Beşeri kurtuluş açısından bakıldığında, Aydınlanma modernizmi hala saygın bir gelenek olarak yerini koruyor. Bu tarz modernizm, savunmaya olduğu kadar geliştirmeye de değer nitelikte. Ama anti-kapitalist sınıf diyalektiği bu tarz modernizmin içerdiği karşıtlıkları neredeyse görünmez kılmıştı; bu anlamda, Aydınlanma modernizminin modernist olmayan madun direnişi ve ekoloji ile ilişkilerinin de gözden geçirilmesi gerekiyor. Marksizm, Lenin ve Leninizm aracılığıyla küresel bir ideoloji haline gelmişti. Ama MArksizm-Leninizm'in sürdürülebilir bir modernizm olmadığı ortaya çıktı. Avrupa merkezcilikten uzaklaşmış günümüz dünyasında Marx taraftarları bunu kabul edip ona göre pozisyon almak, getirdiği seküler sınıf vurgusuyla Marksizmin derinlikli bir Avrupa tarzı hareket olduğunu hesaba katmak zorundadır. Artık sosyalizm-ötesi bir perspektifle düşünmeye düşünmeye başlamanın, kapitalizmin ve kapitalist girişimlerin beraberinde getirdiği lükse dayalı küresel servet/sefalet denkleminin ötesinde bir düya tahayyül etmenin zamanıdır. Sosyalizm-ötesilik , sosyalizmin stratejileri ile tarihsel kurumlarının, işçi sınıfı ile emek hareketinin merkezi aktörlük rolünün, kamu mülkiyeti ile büyük ölçekli kolektif üretim planlamasının olmazsa olmaz öneminin ötesine bakan bir sosyal dönüşüm perspektifidir...Sosyalizm-ötesilik engin sosyalist hareketin ve onun yaratıcılık ve şevk, direngenlik ve mücadele, güzel rüya ve umutlar, yanısıra gaf, hüsran ve yanılsamalarının, kısaca zaferleriyle birlikte yenilgilerinin kabulünü de başlangıç noktası alıyor. [post-sosyalizm ile farkını bu oluşturuyor]Bu sözlerden anlaşılacağı üzere Marksizmin eksiksiz olarak gelişmiş bir modernite yaratmak düşüncesiyle moderniteyi savunan bir çizgi izlediğini öne sürüyor Therborn. Entelektüel anlamda Marksizm, öncelikli tarih-yazımı olarak ve sonrasında sosyoloji olarak, ve doğrudan ekonomik olmaktan çok sosyal dolayımlı bir ekonomi-politik eleştirisi olarak kendini yenileyip gelişmiştir. Marksizmin artık elde hazır çözümlere sahip olmayabilir belki ama bu eleştirel yanların ille de körelmiş olduğunu anlamına gelmez, diyor. Eleştirel diyalektikçilerin kimi zaman bütün engellere rağmen düşünü kurduğu, sömürü ve yabancılaşmanın bulunmadığı özgür bir toplum, belki de geçmişin başarısızlığından çok, henüz gerçekleşmemiş bir umuttur. Fakat sosyal bilim, siyaset ve felsefeden oluşan Marksist üçgenin kırılmış olması modernizme meydan okuyan post-modernizmin güçlenmesine sebep olmuştur.

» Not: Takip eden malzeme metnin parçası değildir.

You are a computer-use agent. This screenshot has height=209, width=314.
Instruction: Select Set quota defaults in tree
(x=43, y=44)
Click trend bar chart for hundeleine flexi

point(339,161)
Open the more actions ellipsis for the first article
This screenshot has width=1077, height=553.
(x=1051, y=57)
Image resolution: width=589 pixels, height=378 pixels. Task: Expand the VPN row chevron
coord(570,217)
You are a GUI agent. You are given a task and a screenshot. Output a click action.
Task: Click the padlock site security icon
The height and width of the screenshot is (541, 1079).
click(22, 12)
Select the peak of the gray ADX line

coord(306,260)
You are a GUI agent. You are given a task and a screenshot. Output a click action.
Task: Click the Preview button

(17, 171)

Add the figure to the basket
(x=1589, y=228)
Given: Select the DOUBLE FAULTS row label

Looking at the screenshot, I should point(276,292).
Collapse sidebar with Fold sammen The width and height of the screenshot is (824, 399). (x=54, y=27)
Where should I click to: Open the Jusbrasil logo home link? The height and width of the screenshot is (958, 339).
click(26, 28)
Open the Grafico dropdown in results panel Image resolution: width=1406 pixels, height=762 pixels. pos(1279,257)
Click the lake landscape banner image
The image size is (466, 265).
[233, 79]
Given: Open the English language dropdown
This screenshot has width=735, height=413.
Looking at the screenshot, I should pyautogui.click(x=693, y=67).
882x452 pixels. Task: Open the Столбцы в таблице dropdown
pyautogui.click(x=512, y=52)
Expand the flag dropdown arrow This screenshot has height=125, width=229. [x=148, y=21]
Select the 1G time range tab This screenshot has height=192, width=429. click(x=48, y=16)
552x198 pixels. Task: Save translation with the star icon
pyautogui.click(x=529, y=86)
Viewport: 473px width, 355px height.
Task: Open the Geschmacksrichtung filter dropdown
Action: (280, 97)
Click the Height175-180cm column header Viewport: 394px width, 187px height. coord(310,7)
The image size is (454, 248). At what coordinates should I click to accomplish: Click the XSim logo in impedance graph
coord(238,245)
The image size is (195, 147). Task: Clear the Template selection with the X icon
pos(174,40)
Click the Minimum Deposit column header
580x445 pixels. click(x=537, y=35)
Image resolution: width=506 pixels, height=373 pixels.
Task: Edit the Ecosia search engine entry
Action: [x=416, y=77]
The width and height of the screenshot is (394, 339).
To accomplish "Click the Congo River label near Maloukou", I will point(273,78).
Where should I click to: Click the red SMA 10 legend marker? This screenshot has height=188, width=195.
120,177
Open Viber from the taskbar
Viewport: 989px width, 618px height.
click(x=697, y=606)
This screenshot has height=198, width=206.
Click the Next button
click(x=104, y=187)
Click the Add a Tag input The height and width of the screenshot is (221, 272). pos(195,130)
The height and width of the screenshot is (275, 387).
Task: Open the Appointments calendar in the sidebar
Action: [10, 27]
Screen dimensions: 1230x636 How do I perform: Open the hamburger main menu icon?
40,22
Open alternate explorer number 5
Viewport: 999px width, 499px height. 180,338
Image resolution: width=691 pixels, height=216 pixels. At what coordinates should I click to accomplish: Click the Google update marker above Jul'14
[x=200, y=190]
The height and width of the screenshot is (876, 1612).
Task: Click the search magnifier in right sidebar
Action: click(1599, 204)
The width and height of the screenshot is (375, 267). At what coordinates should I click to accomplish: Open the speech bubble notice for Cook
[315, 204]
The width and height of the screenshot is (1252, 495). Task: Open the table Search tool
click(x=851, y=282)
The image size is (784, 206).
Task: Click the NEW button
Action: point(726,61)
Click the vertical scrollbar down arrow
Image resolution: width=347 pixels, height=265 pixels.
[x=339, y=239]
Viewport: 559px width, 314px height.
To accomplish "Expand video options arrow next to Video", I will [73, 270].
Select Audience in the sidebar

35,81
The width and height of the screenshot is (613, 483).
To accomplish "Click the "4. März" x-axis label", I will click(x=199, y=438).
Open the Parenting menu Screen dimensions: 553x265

Marksist diyalektik, liberal projelerin modernite temelinin unsuru olarak kısıtladığı bireyselleşmeyi
atomizasyon ve yabancılaşma , üretkenliğin gelişimini sömürü ve bölüşüme dayalı kutuplaşma, kapitalist yayılımı proleteryanın güçlenmesi ve küreselleşmeyi anti-emperyalist isyanlar zemininde çatışma ve çelişki unsuruna dönüştürerek anlamı genişletiyor. Post-modernizm ise bu diyalektiği tümüyle görmezden gelir. Devletsiz bir yerküreye odaklanmaktan hiç de önemini yitirmemiş olan yirmibirinci yüzyıldaki devletlerin küresel analizi gözden kaçırılır. Yine de her türlü anti-kapitalist pratik ya da ideolojik duruştan sakınıp, hala Marx'ı kapitalizmin içgörülü ve entelektüel anlamda aydınlatıcı analisti olarak görmek mümkündür. Cımbızlarcasına alıntılarak yaparak yazarın teorik cihette fikirlerine ulaşmaya çalışırken göndermelerde bulunduğu yayınlar hakkında sarfettiği sıfatları da veri olarak bohçamıza dahil ediyoruz. Sıfat: çığır açan, Yayın: Laclau&Mouffe-Hegemonya ve Sosyalist Strateji.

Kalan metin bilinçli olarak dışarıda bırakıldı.